Start of Record excerpts

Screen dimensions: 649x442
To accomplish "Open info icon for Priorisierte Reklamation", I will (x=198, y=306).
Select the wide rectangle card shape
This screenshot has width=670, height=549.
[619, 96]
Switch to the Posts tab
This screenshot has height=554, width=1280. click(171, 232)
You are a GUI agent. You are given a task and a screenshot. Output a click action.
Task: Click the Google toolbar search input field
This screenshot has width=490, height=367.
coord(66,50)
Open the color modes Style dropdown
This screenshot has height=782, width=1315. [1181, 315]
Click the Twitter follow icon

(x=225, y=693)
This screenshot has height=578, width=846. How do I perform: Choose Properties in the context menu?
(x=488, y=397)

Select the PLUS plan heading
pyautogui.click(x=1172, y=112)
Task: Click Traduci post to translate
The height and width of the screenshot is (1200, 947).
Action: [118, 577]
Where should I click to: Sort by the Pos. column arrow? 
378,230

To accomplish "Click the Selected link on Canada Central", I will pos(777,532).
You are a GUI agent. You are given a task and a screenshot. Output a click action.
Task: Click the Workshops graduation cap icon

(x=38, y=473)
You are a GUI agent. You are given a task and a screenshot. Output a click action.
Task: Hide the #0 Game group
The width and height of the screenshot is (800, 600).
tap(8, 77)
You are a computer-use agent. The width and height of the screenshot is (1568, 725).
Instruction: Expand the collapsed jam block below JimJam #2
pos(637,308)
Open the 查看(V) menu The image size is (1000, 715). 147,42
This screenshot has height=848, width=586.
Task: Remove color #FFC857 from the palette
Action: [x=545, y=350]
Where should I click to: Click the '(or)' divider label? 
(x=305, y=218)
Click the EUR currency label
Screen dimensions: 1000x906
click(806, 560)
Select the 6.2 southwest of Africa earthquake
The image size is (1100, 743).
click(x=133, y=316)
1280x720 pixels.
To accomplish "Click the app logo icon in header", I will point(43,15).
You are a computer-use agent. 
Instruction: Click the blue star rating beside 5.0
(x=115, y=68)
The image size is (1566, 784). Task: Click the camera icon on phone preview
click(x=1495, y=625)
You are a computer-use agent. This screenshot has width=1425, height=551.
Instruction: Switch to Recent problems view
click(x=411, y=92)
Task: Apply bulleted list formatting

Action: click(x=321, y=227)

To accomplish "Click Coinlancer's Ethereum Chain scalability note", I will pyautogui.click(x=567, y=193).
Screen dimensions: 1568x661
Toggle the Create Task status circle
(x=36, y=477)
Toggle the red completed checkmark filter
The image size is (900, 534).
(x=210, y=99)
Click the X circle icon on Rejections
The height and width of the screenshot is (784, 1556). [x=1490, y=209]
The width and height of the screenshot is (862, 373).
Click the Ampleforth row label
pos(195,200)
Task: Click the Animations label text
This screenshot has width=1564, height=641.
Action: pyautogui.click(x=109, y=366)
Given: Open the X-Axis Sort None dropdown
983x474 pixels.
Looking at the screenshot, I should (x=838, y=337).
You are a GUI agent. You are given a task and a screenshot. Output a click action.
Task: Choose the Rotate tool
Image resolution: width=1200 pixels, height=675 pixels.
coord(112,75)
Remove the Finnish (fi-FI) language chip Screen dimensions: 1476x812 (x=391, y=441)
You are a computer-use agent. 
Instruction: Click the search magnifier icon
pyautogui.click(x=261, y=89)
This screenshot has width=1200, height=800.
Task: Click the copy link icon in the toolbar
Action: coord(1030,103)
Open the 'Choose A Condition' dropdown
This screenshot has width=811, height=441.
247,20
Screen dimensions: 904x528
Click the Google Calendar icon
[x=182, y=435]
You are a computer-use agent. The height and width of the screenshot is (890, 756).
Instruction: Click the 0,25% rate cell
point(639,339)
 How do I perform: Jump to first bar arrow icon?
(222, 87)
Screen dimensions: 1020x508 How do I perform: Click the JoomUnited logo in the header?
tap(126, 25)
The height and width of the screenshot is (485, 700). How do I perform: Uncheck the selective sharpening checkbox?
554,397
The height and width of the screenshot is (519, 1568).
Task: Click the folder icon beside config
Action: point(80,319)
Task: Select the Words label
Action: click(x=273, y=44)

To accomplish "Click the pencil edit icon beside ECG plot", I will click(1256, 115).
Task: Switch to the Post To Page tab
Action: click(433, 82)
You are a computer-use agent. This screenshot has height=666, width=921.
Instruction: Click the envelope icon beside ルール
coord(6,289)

End of Record excerpts

**To do:**
Copy every line of the records word for word.

**Written response:**
Screen dimensions: 649x442
To accomplish "Open info icon for Priorisierte Reklamation", I will (x=198, y=306).
Select the wide rectangle card shape
This screenshot has width=670, height=549.
[619, 96]
Switch to the Posts tab
This screenshot has height=554, width=1280. click(171, 232)
You are a GUI agent. You are given a task and a screenshot. Output a click action.
Task: Click the Google toolbar search input field
This screenshot has width=490, height=367.
coord(66,50)
Open the color modes Style dropdown
This screenshot has height=782, width=1315. [1181, 315]
Click the Twitter follow icon

(x=225, y=693)
This screenshot has height=578, width=846. How do I perform: Choose Properties in the context menu?
(x=488, y=397)

Select the PLUS plan heading
pyautogui.click(x=1172, y=112)
Task: Click Traduci post to translate
The height and width of the screenshot is (1200, 947).
Action: [118, 577]
Where should I click to: Sort by the Pos. column arrow? 
378,230

To accomplish "Click the Selected link on Canada Central", I will pos(777,532).
You are a GUI agent. You are given a task and a screenshot. Output a click action.
Task: Click the Workshops graduation cap icon

(x=38, y=473)
You are a GUI agent. You are given a task and a screenshot. Output a click action.
Task: Hide the #0 Game group
The width and height of the screenshot is (800, 600).
tap(8, 77)
You are a computer-use agent. The width and height of the screenshot is (1568, 725).
Instruction: Expand the collapsed jam block below JimJam #2
pos(637,308)
Open the 查看(V) menu The image size is (1000, 715). 147,42
This screenshot has height=848, width=586.
Task: Remove color #FFC857 from the palette
Action: [x=545, y=350]
Where should I click to: Click the '(or)' divider label? 
(x=305, y=218)
Click the EUR currency label
Screen dimensions: 1000x906
click(806, 560)
Select the 6.2 southwest of Africa earthquake
The image size is (1100, 743).
click(x=133, y=316)
1280x720 pixels.
To accomplish "Click the app logo icon in header", I will point(43,15).
You are a computer-use agent. 
Instruction: Click the blue star rating beside 5.0
(x=115, y=68)
The image size is (1566, 784). Task: Click the camera icon on phone preview
click(x=1495, y=625)
You are a computer-use agent. This screenshot has width=1425, height=551.
Instruction: Switch to Recent problems view
click(x=411, y=92)
Task: Apply bulleted list formatting

Action: click(x=321, y=227)

To accomplish "Click Coinlancer's Ethereum Chain scalability note", I will pyautogui.click(x=567, y=193).
Screen dimensions: 1568x661
Toggle the Create Task status circle
(x=36, y=477)
Toggle the red completed checkmark filter
The image size is (900, 534).
(x=210, y=99)
Click the X circle icon on Rejections
The height and width of the screenshot is (784, 1556). [x=1490, y=209]
The width and height of the screenshot is (862, 373).
Click the Ampleforth row label
pos(195,200)
Task: Click the Animations label text
This screenshot has width=1564, height=641.
Action: pyautogui.click(x=109, y=366)
Given: Open the X-Axis Sort None dropdown
983x474 pixels.
Looking at the screenshot, I should (x=838, y=337).
You are a GUI agent. You are given a task and a screenshot. Output a click action.
Task: Choose the Rotate tool
Image resolution: width=1200 pixels, height=675 pixels.
coord(112,75)
Remove the Finnish (fi-FI) language chip Screen dimensions: 1476x812 (x=391, y=441)
You are a computer-use agent. 
Instruction: Click the search magnifier icon
pyautogui.click(x=261, y=89)
This screenshot has width=1200, height=800.
Task: Click the copy link icon in the toolbar
Action: coord(1030,103)
Open the 'Choose A Condition' dropdown
This screenshot has width=811, height=441.
247,20
Screen dimensions: 904x528
Click the Google Calendar icon
[x=182, y=435]
You are a computer-use agent. The height and width of the screenshot is (890, 756).
Instruction: Click the 0,25% rate cell
point(639,339)
 How do I perform: Jump to first bar arrow icon?
(222, 87)
Screen dimensions: 1020x508 How do I perform: Click the JoomUnited logo in the header?
tap(126, 25)
The height and width of the screenshot is (485, 700). How do I perform: Uncheck the selective sharpening checkbox?
554,397
The height and width of the screenshot is (519, 1568).
Task: Click the folder icon beside config
Action: point(80,319)
Task: Select the Words label
Action: click(x=273, y=44)

To accomplish "Click the pencil edit icon beside ECG plot", I will click(1256, 115).
Task: Switch to the Post To Page tab
Action: click(433, 82)
You are a computer-use agent. This screenshot has height=666, width=921.
Instruction: Click the envelope icon beside ルール
coord(6,289)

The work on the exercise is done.